Wednesday, November 27, 2013

Five Favorites: Southern Thanksgiving

My parents are coming up to DC to celebrate Thanksgiving with me and my husband. Somehow, we will make a full Thanksgiving meal for 4 in the glorified box that is our kitchen. I woke up in the middle of the night wondering how, exactly, we would do this in a kitchen with one drawer (too narrow for a silverware drawer), about 2 feet of counter space, and a shallow single sink. But I refuse to admit defeat - not when I have the thought of these delicious foods driving me:

Sweet Potato Casserole 
If I can't have anything else for Thanksgiving, I want this - yes, more than turkey, which is overrated. Ours isn't as sweet as most people's and the topping is pecans, not marshmallows. We also add sour cream (that's our surprise ingredient that makes it so creamy and good).

Let me explain what I mean by dressing. I mean cornbread dressing. It is baked in a pan, not stuffed in a bird. It has chicken broth, crumbled corn bread, bread crumbs or some other filler if desired, sage (lots of sage), and poultry seasoning. It is topped with gravy. It is moist and thick and to die for. The first time I had Yankee "stuffing" I thought wow, these people don't know what they're missing. 

Squash Casserole 
The rest of the sour cream will go in this dish. Here's what you do: chop up a bunch of summer squash and an equal amount of sweet onion. Bring to a boil in just a little water, then simmer. The Southern term is "cook it down," i.e. cook it until it's mush. Put the mush in a baking dish and mix in sour cream to taste, then top with canned French fried onions (not bread crumbs - these are so much better). So easy, so gooey, so caloric and divine. 

Cranberry Sauce

None of this canned crap will do at Thanksgiving. Buy bags of fresh cranberries and follow the directions on the back. All you need is sugar, water, and cranberries, and time for it to gel in the fridge. This is the cranberry sauce your grandma made, and it is so good on leftover turkey sandwiches.

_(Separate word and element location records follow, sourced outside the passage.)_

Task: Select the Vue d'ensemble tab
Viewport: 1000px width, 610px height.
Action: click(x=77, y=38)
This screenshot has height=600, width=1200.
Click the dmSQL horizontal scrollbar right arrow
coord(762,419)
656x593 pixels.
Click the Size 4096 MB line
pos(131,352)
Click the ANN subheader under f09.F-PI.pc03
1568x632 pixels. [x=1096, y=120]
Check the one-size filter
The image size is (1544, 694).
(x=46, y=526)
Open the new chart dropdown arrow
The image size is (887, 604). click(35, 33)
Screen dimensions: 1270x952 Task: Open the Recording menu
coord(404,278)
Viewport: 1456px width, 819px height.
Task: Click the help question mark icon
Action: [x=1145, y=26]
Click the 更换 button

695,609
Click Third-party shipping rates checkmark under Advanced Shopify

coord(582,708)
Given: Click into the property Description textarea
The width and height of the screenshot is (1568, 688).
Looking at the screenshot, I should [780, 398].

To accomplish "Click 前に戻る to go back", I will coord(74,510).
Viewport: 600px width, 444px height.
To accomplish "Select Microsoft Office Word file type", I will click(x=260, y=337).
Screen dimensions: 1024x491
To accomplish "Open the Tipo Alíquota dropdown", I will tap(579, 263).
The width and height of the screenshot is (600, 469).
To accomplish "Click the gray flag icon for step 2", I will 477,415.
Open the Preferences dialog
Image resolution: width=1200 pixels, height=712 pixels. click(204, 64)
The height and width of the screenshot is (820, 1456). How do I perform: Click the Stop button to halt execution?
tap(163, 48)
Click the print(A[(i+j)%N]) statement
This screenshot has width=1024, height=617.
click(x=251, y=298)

I realized that most people don't know what I mean by cornbread (i.e. what constitutes most of dressing). Real cornbread does not have any wheat flour. ANY. AT ALL. It also does not have sugar or "sweet milk" (that's what old time Southerners call regular milk to distinguish it from butter milk). Here is how you make cornbread: 

Get a cast iron skillet and put about 1/2 inch vegetable oil or bacon grease in it. Stick it in the oven and turn the oven to 450. Meanwhile, mix equal parts cornmeal (white) with buttermilk (whole fat), beat in 1 or 2 eggs (2 if you're using more than 2 cups cornmeal), and 1/8 teaspoon baking soda unless you're using self-rising cornmeal, and a little salt. When the oven is hot, pull out the skillet (with mitts - it's hot!) and pour the excess grease into the mixing bowl. Stir it up and pour into the skillet. Cook about 35 minutes or until golden-brown. Eat with butter, not honey. If you're making it for dressing, stick it in the fridge to cool so it's easier to crumble.

Add some sweet tea, butterbeans, and turkey with gravy, and you've got yourself a Southern Thanksgiving dinner. Can't wait.

* Just realized that Hallie won't be doing Five Favorites this week. Fail.